UC Berkeley

The steep environmental costs of petrochemical-derived products have created a pressing need for sustainable approaches to chemical synthesis. To address this need, scientists and engineers have developed diverse methods for capturing and either storing or using greenhouse gases to make value-added chemicals. In this effort, many scientists have looked to Nature for inspiration. Nature has evolved many methods for capturing CO2 and using it as a carbon source for autotrophic growth. Of all the diverse forms of autotrophy, chemoautotropic metabolism is particularly remarkable for its versatile use of inorganic electron donors. If this versatility could be harnessed and coupled to sustainable sources of electrons and energy, chemoautotrophs may be used as a metabolic host for sustainable chemical synthesis.

This thesis explores two approaches for the engineering of chemoautotrophic metabolism for the production of value-added chemicals. In the first approach, essential genes for the Wood-Ljungdahl carbon fixation pathway were investigated in Moorella thermoacetica, a model acetogenic bacteria. A panel of gene candidates were identified for the appropriate maturation of the acetyl-CoA synthase/CO dehydrogenase (ACS/CODH) complex, an important metalloenzyme complex in the Wood-Ljungdahl pathway. The most promising candidate, AcsF, was recombinantly expressed with ACS in Escherichia coli, showing an increase in ACS nickel content. Furthermore, methods were developed to produce knockouts in M. thermoacetica to assess the native role of our gene candidates and measure the in vitro and in vivo activity of a recombinant ACS/CODH complex from E.coli.
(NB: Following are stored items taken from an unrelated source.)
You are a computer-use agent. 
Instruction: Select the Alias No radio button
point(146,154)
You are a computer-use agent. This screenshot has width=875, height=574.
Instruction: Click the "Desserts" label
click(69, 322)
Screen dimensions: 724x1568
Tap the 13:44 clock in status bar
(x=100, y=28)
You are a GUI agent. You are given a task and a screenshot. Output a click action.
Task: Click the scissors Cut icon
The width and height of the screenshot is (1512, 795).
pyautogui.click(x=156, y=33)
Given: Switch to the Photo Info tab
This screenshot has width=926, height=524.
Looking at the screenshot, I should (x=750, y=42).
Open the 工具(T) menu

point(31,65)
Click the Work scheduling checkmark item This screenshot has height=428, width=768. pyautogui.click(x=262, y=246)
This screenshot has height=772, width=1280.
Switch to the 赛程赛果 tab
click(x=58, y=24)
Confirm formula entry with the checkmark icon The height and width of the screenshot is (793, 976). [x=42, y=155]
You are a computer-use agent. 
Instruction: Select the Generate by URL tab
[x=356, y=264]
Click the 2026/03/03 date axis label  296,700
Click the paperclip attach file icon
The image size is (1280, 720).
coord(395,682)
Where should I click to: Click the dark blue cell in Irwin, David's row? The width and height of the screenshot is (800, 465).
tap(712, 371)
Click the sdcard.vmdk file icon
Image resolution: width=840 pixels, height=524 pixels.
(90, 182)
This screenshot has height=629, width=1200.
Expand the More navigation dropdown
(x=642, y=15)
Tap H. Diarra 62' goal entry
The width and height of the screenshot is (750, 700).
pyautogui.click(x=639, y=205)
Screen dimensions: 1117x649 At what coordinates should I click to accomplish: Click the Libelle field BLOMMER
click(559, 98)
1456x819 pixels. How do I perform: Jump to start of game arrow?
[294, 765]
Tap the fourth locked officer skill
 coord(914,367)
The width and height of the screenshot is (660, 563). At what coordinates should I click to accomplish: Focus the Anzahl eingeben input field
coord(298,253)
In our second approach, we attempted to engineer Methanococcus maripaludis, a model methanogenic archaea, to produce 3-hydroxybutyrate (3HB) and polyhydroxybutyrate (PHB). NAD(H) pools in M. maripaludis were less than 5% of the pool in anaerobically-grown E.coli, suggesting that low NADH availability may be a metabolic bottleneck for biosynthesis. Using transcriptomic and proteomic studies, alanine dehydrogenase was identified as a critical native enzyme for in vivo NADH regeneration and improvements in product titers were observed in alanine-dependent growth. Multiple engineering strategies were used to precisely target and increase the cofactor pool, including heterologous expression of NAD+-dependent formate dehydrogenase from Candida boidinii and a synthetic nicotinamide salvage pathway. Engineered strains of M. maripaludis with improved NADH pools produced up to 150 ± 4 mg/L of PHB in McNA medium, a more than 2.5-fold improvement over the starting strain.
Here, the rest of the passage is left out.